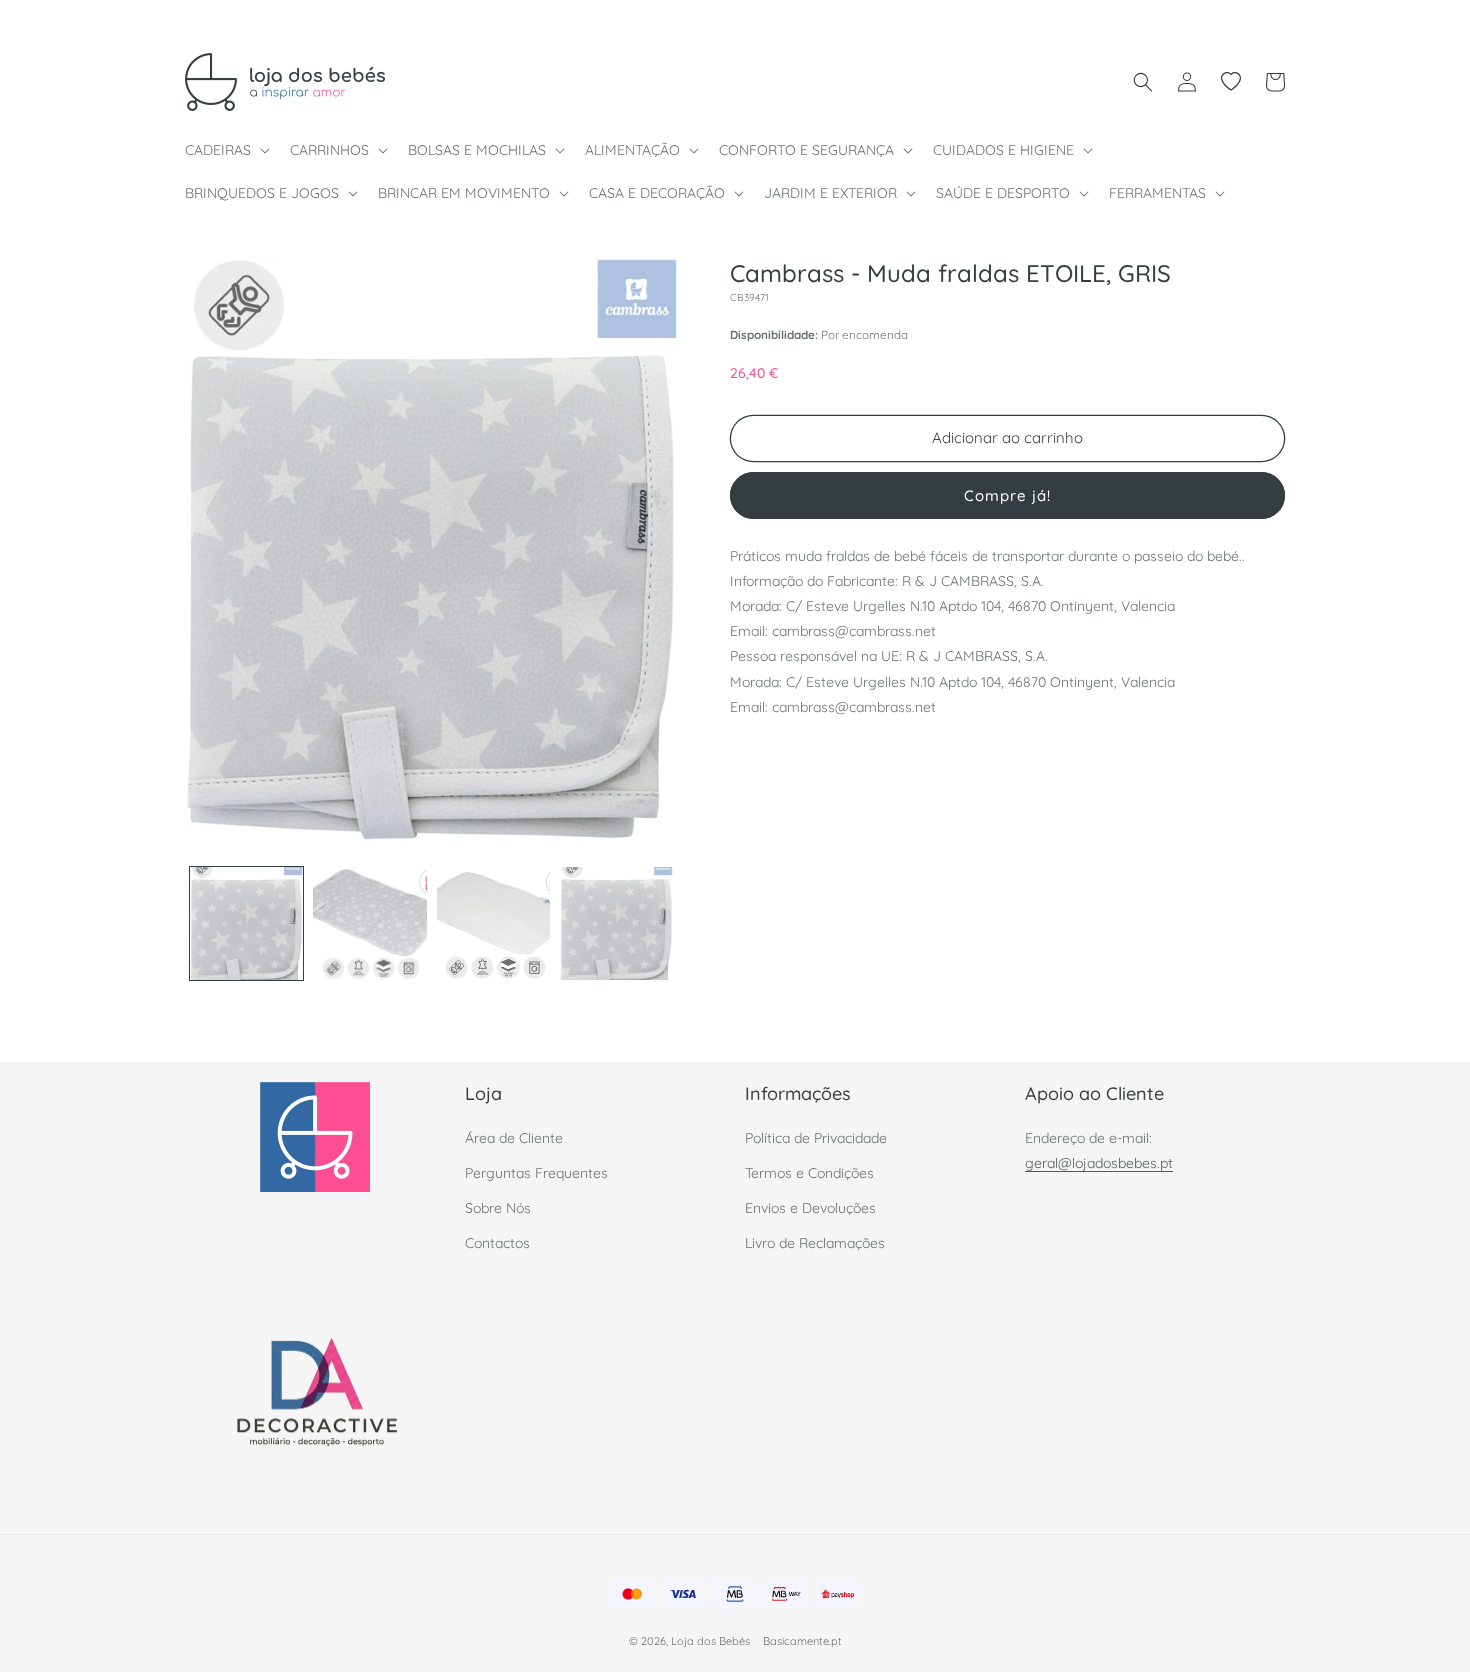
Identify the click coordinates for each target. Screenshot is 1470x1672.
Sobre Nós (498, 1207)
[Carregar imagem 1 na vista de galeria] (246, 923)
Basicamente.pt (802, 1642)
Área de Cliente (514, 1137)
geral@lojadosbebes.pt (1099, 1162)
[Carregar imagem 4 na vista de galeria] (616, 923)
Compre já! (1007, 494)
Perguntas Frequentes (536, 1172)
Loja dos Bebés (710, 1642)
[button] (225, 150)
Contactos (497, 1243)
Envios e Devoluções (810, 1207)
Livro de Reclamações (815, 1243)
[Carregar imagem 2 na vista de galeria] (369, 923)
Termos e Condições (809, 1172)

- WORK ORDER -
Which of the lines above contain "vista"? Return them all.

- RESULT OF THIS TASK -
[Carregar imagem 1 na vista de galeria] (246, 923)
[Carregar imagem 4 na vista de galeria] (616, 923)
[Carregar imagem 2 na vista de galeria] (369, 923)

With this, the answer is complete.